WHAT IS BEING ASKED:
Please pick out and copy every line of the data below that contains the string "font". Case counts.

DATA TO PROCESS:
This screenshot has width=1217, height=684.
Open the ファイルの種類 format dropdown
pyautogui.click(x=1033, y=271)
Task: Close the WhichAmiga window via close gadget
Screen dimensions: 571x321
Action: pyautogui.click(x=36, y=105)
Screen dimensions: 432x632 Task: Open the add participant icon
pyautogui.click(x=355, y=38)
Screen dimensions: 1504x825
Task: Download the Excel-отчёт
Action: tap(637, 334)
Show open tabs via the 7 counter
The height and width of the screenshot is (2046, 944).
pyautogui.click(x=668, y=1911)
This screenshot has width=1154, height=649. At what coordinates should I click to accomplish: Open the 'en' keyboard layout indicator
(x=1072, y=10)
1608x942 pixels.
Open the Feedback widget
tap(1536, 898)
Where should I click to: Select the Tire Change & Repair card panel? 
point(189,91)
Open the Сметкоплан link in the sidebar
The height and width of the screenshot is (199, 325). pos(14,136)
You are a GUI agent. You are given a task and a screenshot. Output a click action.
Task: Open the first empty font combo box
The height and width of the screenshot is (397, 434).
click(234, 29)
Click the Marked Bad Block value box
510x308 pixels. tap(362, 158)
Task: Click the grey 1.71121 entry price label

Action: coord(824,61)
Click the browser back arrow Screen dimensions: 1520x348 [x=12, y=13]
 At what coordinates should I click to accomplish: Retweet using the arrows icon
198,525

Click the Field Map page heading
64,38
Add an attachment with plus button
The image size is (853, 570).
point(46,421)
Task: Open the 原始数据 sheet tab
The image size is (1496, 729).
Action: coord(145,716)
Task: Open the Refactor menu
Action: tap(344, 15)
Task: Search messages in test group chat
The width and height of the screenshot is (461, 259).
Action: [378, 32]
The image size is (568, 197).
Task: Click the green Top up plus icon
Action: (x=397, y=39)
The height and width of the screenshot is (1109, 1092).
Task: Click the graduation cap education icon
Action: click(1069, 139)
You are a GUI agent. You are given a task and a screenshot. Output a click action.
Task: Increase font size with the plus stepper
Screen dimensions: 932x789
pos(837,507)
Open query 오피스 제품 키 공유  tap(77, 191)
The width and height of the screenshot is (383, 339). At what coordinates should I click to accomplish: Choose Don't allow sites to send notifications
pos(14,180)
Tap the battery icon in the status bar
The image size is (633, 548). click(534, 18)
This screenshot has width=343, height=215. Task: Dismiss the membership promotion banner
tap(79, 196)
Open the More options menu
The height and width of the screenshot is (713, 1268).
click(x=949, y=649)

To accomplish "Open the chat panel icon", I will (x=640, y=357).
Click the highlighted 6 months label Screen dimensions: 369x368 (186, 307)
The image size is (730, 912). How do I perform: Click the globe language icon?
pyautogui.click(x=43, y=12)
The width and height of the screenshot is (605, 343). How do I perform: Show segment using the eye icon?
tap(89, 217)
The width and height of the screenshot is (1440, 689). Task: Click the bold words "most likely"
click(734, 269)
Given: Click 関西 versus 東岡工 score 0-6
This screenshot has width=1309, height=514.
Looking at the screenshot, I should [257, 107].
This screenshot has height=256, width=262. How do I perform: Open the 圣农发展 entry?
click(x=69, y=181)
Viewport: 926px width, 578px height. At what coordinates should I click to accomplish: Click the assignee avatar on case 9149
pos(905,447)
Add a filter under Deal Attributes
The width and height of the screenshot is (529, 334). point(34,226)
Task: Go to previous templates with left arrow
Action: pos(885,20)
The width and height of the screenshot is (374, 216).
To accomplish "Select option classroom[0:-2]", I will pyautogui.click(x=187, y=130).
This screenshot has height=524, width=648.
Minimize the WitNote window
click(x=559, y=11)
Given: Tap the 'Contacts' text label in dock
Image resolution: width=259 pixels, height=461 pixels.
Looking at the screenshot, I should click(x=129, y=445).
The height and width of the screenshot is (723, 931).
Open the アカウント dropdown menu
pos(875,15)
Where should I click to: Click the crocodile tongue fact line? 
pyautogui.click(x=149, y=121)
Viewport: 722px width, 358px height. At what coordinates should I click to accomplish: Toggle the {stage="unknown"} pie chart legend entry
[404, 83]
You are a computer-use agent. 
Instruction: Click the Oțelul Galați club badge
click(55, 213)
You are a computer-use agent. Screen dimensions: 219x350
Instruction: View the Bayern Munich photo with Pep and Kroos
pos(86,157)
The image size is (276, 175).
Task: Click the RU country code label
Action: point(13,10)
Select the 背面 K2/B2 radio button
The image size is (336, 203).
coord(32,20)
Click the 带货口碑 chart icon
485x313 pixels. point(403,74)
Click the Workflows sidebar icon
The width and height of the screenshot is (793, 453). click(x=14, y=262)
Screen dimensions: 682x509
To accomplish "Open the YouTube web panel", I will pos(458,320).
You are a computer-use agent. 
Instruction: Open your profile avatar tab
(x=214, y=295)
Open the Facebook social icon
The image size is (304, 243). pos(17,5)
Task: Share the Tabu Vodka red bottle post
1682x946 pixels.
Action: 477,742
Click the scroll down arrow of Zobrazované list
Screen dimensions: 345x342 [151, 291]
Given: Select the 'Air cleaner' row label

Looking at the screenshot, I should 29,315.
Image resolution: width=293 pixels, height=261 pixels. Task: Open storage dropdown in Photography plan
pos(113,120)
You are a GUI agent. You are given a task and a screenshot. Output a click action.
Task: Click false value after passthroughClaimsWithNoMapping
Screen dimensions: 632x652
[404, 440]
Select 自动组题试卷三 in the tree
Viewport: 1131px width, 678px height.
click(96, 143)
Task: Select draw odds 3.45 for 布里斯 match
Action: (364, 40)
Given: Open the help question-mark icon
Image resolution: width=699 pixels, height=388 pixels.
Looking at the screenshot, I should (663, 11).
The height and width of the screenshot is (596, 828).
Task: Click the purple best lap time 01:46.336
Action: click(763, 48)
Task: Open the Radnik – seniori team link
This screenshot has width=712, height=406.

TASK ANSWER:
Task: Open the first empty font combo box
Task: Increase font size with the plus stepper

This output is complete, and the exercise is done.